Los bajos niveles récord de hielo marino antártico a finales de 2023 provocaron fallos en la reproducción en una quinta parte de las colonias de pingüinos emperador del continente.
Con 14 de 66 colonias y decenas de miles de pingüinos afectados, el hallazgo de un nuevo estudio del British Antártida Survey (BAS) no es tan grave como en la temporada de 2022, en la que 19 colonias (casi el 30%) se vieron afectadas, pero existe una tendencia creciente a que las colonias pierdan polluelos como resultado de pérdida de hielo antes del final del ciclo de reproducción, siendo 2023 el segundo peor año desde que comenzaron las observaciones en 2018.

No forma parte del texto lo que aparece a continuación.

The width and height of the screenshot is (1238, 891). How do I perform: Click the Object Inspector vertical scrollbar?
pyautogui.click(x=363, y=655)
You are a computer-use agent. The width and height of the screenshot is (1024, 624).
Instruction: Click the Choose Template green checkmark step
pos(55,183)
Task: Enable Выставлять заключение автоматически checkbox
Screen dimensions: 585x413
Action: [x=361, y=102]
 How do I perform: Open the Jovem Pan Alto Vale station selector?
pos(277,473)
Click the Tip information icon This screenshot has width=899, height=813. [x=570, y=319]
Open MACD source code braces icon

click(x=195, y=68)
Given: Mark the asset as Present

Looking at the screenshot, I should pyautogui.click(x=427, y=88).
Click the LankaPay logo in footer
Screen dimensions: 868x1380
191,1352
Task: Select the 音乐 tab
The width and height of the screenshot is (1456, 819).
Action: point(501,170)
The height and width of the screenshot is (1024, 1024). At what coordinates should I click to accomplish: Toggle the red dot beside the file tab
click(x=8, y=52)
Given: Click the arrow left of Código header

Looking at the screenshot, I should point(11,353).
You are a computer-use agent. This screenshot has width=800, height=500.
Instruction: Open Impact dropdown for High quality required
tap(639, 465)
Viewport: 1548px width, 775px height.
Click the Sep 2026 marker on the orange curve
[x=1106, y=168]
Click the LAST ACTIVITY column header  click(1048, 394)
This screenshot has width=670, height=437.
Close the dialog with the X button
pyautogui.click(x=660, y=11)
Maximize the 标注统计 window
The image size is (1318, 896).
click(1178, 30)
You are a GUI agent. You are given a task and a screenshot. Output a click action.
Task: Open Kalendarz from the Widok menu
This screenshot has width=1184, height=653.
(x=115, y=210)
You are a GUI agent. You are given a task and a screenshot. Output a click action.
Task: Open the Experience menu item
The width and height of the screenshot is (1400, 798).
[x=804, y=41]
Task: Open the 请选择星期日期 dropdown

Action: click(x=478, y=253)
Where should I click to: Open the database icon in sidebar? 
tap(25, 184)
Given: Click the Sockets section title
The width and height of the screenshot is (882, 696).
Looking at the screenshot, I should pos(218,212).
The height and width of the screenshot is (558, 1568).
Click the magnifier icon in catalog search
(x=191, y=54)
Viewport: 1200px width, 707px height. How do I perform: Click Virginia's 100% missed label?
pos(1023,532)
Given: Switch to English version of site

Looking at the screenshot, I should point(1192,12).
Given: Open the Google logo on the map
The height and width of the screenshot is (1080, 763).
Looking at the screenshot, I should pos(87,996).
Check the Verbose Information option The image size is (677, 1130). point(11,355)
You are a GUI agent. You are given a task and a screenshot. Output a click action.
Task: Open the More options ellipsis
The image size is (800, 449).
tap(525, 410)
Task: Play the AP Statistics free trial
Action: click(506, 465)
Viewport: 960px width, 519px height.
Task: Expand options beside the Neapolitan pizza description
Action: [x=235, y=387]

Los pingüinos emperador se reproducen y crían a sus polluelos en el hielo marino fijo en la tierra: hielo marino estable que está firmemente adherido a la costa. Si este hielo se rompe demasiado pronto, los polluelos se internan en el mar antes de que les crezcan las plumas impermeables, lo que se conoce como emplumamiento. Esto conduce a una mortalidad alta, o a veces total, de los polluelos en la colonia.
Las predicciones actuales sugieren que en escenarios en los que las emisiones de gases de efecto invernadero sigan aumentando a los niveles actuales, la población de pingüinos emperador caerá en un 99% para finales de siglo, lo que conducirá a la virtual extinción de este carismático animal.
El estudio, publicado en el Día Mundial del Pingüino (jueves 25 de abril) en la revista Antártida Science, utiliza datos satelitales del Sentinel-2 del Programa Copernicus y revela el alcance del impacto de la ruptura temprana del hielo marino en el ciclo de reproducción de los pingüinos.